How is EMI calculated on a loan?+
EMI = P × r × (1+r)^n / ((1+r)^n − 1), where P = principal, r = monthly interest rate (annual rate ÷ 12), n = tenure in months. This is the standard reducing balance formula used by banks. Use the EMI Calculator for full amortization schedules.
What is the total cost of a loan?+
Total cost = (Monthly EMI × Total months) + Processing fee + Prepayment penalties + Insurance (if any). Many borrowers only focus on the EMI amount, ignoring total interest paid. The total interest on a 20-year home loan can equal or exceed the original principal.
How does prepayment reduce loan cost?+
Prepayment reduces the outstanding principal, directly reducing future interest. Since interest accrues on the outstanding balance, early prepayments have the most impact. Many banks allow annual prepayment up to 25% of outstanding principal without penalty.
What is a good interest rate for a personal loan in India?+
Personal loan rates in India typically range from 10.5% to 24% per annum, depending on your credit score, income, and lender. Banks (SBI, HDFC, ICICI) offer rates from 10.5–18%. NBFCs and fintech lenders may go up to 30%+. A credit score above 750 gets significantly better rates.
How much total interest do I pay on a 20 lakh loan at 9% for 15 years?+
On a 20L home loan at 9% per annum for 15 years (180 months), the EMI is approximately 20,285. Total amount paid = 20,285 x 180 = 36.51L. Total interest paid = 36.51L - 20L = 16.51L. This means you pay 82.5% of the original loan amount as interest. Reducing the tenure to 10 years raises EMI to 25,350 but cuts total interest to 10.4L - saving 6.1L.
What does APR mean and how is it different from the interest rate?+
APR (Annual Percentage Rate) is the true annual cost of a loan, including the interest rate plus fees like processing charges, insurance, and other costs expressed as a yearly percentage. The nominal interest rate only reflects the cost of borrowing the principal. RBI requires Indian banks to disclose the Annualised Percentage Rate so borrowers can compare loans accurately. A loan with a lower interest rate but high processing fees may have a higher APR than a loan with a slightly higher rate and no fees.
How does a prepayment affect total loan interest paid?+
A prepayment directly reduces outstanding principal, which shrinks the interest charged in all subsequent periods. For example, prepaying Rs 1 lakh on a 20L home loan at 9% with 10 years remaining saves approximately Rs 52,000 in total interest and shortens the tenure by about 8 months. The earlier in the loan tenure you prepay, the greater the interest savings since more future periods benefit.

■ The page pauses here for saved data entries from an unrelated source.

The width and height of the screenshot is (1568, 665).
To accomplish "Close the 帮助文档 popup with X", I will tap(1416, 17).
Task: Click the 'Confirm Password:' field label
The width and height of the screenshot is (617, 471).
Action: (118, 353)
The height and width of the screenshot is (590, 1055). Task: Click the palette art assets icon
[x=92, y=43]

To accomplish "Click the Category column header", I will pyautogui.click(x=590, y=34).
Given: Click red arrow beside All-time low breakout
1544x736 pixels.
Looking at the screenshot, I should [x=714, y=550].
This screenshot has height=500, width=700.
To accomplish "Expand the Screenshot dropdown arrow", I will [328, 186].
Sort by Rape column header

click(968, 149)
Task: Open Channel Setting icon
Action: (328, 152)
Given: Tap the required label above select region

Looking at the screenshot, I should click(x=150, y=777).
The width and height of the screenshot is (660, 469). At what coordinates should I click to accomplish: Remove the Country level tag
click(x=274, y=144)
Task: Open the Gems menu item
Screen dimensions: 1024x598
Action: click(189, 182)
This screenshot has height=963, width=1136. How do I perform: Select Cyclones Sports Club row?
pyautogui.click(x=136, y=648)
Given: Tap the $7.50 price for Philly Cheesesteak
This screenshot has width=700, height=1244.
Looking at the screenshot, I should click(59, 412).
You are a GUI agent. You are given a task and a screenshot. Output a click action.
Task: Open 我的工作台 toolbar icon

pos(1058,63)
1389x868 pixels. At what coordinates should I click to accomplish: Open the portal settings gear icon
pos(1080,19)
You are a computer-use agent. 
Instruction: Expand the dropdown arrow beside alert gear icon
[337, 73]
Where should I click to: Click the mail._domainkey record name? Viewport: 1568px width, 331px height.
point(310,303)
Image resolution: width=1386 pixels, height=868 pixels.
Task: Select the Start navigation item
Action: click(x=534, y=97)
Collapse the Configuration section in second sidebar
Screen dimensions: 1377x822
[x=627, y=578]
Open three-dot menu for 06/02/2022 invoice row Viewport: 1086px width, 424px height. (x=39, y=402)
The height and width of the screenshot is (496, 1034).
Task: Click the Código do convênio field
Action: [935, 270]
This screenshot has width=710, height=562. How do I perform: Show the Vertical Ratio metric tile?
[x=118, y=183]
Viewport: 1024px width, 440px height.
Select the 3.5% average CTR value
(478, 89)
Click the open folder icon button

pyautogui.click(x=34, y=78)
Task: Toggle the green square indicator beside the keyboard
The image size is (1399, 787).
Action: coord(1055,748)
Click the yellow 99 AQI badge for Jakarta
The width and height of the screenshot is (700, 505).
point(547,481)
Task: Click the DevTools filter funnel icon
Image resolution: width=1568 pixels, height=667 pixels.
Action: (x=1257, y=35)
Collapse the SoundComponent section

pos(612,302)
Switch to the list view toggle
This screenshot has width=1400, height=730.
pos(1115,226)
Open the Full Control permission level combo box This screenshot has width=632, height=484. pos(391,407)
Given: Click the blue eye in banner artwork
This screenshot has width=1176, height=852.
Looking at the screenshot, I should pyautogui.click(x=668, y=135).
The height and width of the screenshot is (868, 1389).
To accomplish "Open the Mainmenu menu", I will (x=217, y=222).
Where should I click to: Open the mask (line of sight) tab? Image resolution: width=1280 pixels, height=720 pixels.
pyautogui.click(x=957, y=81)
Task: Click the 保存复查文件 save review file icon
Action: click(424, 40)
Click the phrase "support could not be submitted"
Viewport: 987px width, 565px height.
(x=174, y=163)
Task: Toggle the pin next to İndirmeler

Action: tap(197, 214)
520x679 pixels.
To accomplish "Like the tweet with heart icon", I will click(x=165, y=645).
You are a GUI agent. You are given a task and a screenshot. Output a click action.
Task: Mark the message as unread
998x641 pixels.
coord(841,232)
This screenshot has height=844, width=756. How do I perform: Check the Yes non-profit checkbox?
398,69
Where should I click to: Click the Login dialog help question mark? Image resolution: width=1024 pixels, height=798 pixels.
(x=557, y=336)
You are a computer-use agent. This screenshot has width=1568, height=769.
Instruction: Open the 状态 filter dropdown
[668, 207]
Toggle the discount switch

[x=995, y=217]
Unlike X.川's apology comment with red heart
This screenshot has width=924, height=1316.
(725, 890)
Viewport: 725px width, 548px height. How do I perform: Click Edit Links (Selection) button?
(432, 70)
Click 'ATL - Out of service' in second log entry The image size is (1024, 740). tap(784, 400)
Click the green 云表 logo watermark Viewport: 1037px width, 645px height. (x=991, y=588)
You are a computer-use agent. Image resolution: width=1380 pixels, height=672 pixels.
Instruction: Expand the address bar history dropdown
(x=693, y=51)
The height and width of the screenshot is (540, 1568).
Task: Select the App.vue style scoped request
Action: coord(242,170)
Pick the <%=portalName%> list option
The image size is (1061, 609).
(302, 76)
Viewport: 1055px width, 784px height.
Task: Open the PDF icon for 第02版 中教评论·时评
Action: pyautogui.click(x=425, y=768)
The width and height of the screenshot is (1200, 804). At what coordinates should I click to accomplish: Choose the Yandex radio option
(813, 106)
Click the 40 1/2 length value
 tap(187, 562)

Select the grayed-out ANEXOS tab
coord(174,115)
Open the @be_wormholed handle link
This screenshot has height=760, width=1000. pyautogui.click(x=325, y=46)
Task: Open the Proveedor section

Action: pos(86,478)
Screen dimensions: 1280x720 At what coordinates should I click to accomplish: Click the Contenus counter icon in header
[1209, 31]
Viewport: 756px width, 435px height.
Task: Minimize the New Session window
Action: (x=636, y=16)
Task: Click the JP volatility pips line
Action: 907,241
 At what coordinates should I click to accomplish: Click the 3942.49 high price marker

What is the difference between APR and interest rate?+
Interest rate is the cost of borrowing the principal as a percentage. APR (Annual Percentage Rate) includes the interest rate plus all fees (processing fee, insurance, etc.) expressed as an annual rate. APR gives the true cost of a loan. In India, the RBI mandates disclosure of the Annualised Rate/APR to prevent hidden fee exploitation.
What is the reducing balance method of interest calculation?+
In the reducing balance (diminishing balance) method, interest is calculated on the outstanding principal after each payment. As you repay, the principal reduces, so interest charges decrease each period. This is the standard method for home loans, car loans, and personal loans. The flat rate method calculates interest on the original principal throughout - it appears lower but results in a much higher effective rate.